↓↓↓
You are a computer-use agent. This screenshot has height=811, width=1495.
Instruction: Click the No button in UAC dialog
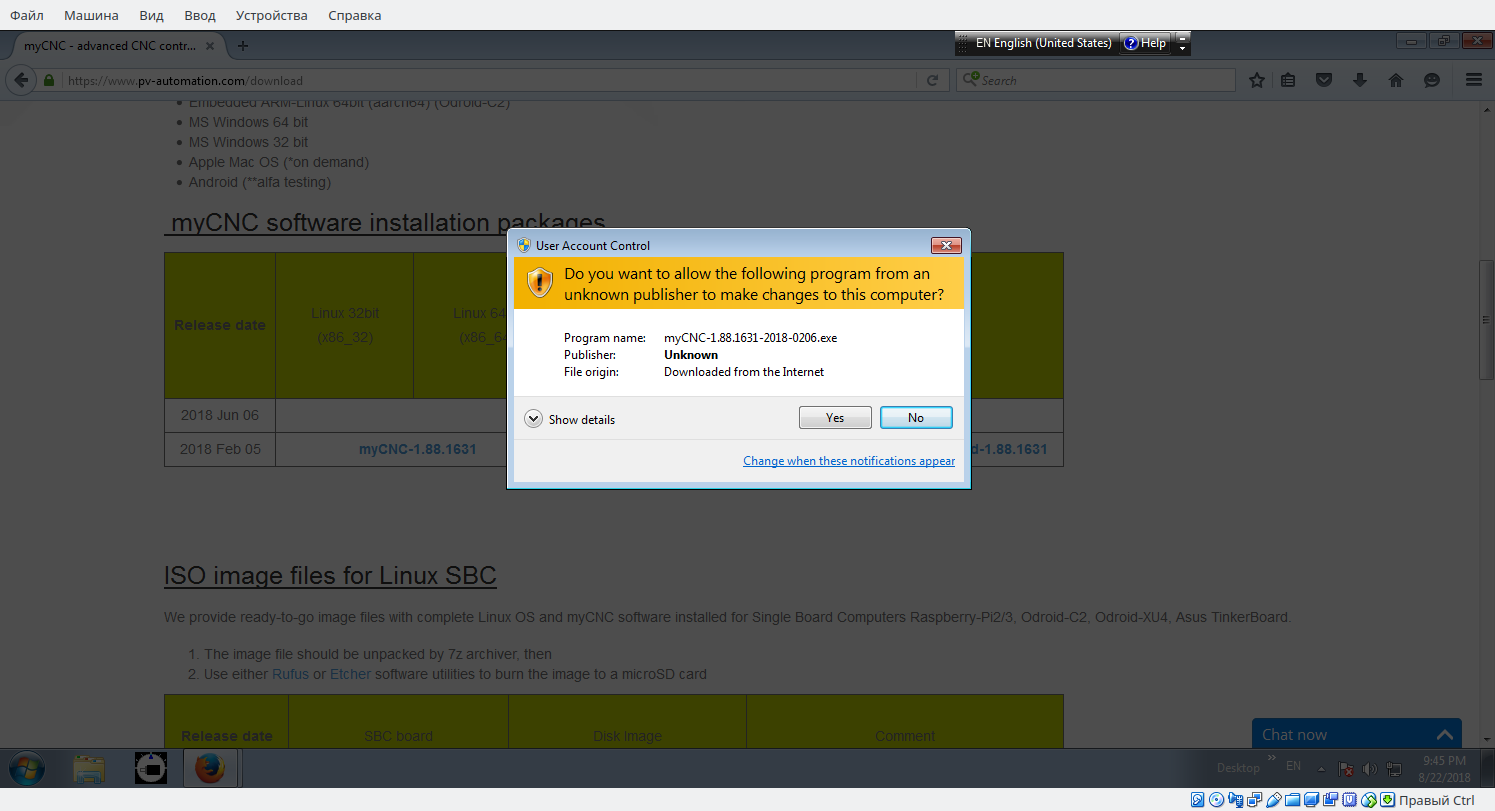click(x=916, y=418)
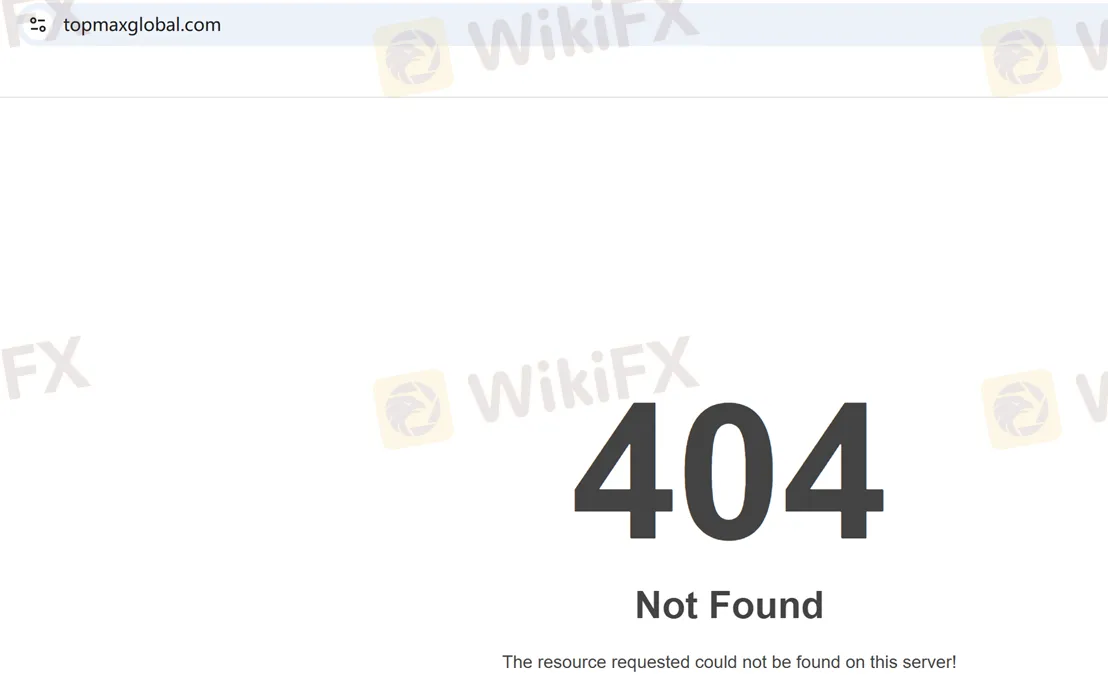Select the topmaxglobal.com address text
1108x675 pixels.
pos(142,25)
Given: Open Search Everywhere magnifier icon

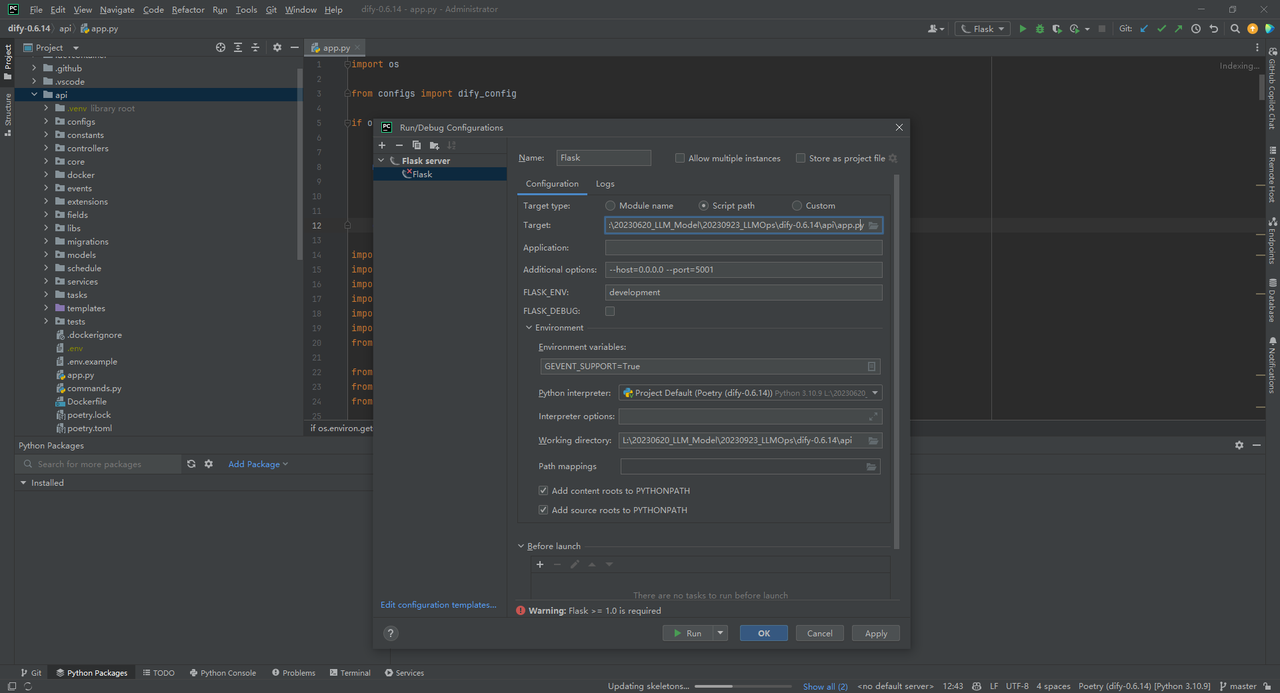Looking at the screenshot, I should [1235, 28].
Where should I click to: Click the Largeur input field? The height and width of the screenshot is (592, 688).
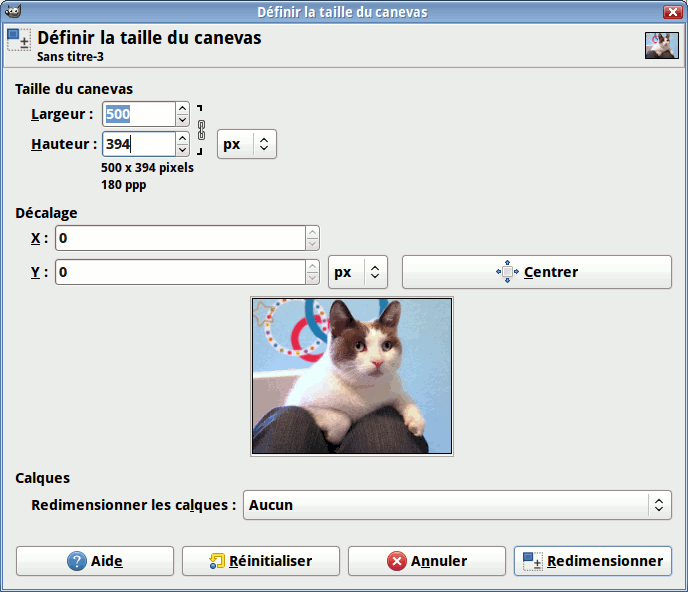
↑↑↑
REQUIREMENT: All entries should be restated word for word; no images belong in the copy.

ANSWER BOX:
You are a computer-use agent. This screenshot has height=811, width=1495.
Instruction: Click the No button in UAC dialog
click(x=916, y=418)
Select the topmaxglobal.com address text
1108x675 pixels.
pos(142,25)
Given: Open Search Everywhere magnifier icon

Looking at the screenshot, I should [1235, 28].
Where should I click to: Click the Largeur input field? The height and width of the screenshot is (592, 688).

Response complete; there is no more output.